Records from a data collection
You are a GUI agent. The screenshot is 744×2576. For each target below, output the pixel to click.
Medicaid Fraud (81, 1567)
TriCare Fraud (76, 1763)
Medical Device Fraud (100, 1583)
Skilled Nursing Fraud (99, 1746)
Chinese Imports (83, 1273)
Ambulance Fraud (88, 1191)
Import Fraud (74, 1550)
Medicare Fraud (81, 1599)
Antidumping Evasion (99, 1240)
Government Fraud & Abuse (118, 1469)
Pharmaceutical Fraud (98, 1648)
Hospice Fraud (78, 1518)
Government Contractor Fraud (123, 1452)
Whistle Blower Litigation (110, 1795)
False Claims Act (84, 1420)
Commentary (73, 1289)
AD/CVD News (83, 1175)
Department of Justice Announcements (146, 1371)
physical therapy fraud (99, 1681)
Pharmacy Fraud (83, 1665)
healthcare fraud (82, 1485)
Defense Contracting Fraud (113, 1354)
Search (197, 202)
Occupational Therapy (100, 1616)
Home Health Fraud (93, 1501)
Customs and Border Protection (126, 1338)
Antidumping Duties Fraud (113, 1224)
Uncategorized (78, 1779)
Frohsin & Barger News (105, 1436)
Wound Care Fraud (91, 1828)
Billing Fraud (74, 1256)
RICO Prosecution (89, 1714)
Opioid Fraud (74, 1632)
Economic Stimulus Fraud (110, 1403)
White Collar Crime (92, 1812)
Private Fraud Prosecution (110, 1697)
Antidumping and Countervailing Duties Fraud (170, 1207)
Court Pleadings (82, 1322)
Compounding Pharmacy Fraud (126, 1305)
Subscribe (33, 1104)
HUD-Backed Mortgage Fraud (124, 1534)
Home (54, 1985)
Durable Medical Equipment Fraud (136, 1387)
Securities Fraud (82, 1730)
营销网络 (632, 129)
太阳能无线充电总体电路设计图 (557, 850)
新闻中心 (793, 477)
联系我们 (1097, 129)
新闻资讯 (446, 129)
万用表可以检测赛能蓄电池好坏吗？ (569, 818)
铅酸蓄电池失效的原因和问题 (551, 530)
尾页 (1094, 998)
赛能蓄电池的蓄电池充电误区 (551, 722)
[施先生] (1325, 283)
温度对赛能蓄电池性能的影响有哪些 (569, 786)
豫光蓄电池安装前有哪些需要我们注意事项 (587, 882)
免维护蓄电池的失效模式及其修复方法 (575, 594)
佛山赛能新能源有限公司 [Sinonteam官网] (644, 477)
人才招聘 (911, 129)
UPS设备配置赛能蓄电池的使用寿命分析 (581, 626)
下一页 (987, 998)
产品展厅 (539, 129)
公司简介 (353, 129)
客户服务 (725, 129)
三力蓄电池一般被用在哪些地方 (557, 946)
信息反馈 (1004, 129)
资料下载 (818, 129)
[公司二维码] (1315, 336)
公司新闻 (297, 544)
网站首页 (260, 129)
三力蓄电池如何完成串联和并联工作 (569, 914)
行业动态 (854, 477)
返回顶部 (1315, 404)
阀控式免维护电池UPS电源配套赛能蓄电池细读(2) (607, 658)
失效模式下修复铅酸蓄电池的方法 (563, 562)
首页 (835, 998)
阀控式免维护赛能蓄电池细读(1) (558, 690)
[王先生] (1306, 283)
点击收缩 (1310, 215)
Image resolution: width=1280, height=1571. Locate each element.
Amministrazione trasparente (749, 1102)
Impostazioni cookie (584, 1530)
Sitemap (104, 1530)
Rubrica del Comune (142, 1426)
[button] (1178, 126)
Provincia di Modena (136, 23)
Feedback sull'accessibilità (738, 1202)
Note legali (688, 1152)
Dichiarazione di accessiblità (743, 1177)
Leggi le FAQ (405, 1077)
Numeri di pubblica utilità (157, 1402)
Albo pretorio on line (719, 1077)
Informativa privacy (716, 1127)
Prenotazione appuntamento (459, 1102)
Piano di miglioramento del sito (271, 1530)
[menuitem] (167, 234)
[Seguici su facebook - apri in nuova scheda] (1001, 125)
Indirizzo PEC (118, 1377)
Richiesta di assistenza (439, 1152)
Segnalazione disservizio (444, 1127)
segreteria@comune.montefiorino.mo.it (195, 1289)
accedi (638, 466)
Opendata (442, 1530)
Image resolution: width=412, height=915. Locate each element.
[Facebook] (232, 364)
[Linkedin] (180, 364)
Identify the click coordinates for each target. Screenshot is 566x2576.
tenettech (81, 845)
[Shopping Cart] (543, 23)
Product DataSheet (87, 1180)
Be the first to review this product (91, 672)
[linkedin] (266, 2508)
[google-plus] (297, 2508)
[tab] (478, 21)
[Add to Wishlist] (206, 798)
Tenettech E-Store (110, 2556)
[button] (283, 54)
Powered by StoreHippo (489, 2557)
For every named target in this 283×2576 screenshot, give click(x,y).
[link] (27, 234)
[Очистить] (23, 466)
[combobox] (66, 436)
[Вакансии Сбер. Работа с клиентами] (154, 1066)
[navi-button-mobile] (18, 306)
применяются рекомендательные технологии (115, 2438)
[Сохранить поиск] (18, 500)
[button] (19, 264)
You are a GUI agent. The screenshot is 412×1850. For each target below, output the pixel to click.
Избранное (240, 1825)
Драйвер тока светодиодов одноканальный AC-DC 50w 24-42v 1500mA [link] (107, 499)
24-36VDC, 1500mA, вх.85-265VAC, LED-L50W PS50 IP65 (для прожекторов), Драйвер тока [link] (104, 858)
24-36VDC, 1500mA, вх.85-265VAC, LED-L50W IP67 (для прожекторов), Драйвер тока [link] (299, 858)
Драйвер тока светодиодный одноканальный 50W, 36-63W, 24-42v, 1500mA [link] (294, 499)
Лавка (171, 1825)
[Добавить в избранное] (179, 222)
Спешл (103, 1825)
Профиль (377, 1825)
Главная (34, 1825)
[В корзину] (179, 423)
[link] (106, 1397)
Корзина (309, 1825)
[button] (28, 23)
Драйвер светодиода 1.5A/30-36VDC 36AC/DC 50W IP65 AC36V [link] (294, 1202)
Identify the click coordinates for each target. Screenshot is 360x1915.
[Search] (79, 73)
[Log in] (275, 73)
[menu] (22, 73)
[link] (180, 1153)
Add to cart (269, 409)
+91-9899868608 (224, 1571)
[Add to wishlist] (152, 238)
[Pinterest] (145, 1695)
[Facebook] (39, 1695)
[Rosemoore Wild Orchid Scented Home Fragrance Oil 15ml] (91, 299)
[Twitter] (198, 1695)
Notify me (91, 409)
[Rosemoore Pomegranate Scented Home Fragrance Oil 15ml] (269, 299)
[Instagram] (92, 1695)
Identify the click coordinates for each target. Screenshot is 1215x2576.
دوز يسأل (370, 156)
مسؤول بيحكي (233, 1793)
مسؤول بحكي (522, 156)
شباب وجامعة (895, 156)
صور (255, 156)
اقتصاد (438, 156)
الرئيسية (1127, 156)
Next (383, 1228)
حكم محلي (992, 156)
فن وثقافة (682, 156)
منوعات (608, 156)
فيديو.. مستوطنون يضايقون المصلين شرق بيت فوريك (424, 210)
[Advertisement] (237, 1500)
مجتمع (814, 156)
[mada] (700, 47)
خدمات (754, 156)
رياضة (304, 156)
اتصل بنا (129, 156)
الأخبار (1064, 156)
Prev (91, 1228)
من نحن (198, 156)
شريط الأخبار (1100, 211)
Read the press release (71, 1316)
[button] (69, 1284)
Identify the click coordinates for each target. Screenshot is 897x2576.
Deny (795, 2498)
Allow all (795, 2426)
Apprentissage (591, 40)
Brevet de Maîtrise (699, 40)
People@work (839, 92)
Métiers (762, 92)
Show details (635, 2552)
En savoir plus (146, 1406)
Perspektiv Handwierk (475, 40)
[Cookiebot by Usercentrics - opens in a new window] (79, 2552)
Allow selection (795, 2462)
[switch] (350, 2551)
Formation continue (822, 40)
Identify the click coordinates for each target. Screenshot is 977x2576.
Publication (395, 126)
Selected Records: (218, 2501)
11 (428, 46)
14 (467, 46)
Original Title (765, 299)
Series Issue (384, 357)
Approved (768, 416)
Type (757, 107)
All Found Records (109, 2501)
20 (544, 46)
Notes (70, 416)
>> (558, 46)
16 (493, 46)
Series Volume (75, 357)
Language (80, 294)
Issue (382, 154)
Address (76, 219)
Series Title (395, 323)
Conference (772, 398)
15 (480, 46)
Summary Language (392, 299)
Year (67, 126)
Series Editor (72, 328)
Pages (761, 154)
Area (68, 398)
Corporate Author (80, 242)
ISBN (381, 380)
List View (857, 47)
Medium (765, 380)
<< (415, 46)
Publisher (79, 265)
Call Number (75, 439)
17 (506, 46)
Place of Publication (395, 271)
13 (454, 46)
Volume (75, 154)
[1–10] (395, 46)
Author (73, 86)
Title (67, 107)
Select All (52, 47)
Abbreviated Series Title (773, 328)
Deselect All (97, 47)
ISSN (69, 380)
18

■ WORK REQUIRED: The first line of the entries above marks where to begin; repeat each line exactly through the one that contains "Government Fraud & Abuse (118, 1469)", and include that line.

■ RESPONSE TO THIS EXERCISE:
You are a GUI agent. The screenshot is 744×2576. For each target below, output the pixel to click.
Medicaid Fraud (81, 1567)
TriCare Fraud (76, 1763)
Medical Device Fraud (100, 1583)
Skilled Nursing Fraud (99, 1746)
Chinese Imports (83, 1273)
Ambulance Fraud (88, 1191)
Import Fraud (74, 1550)
Medicare Fraud (81, 1599)
Antidumping Evasion (99, 1240)
Government Fraud & Abuse (118, 1469)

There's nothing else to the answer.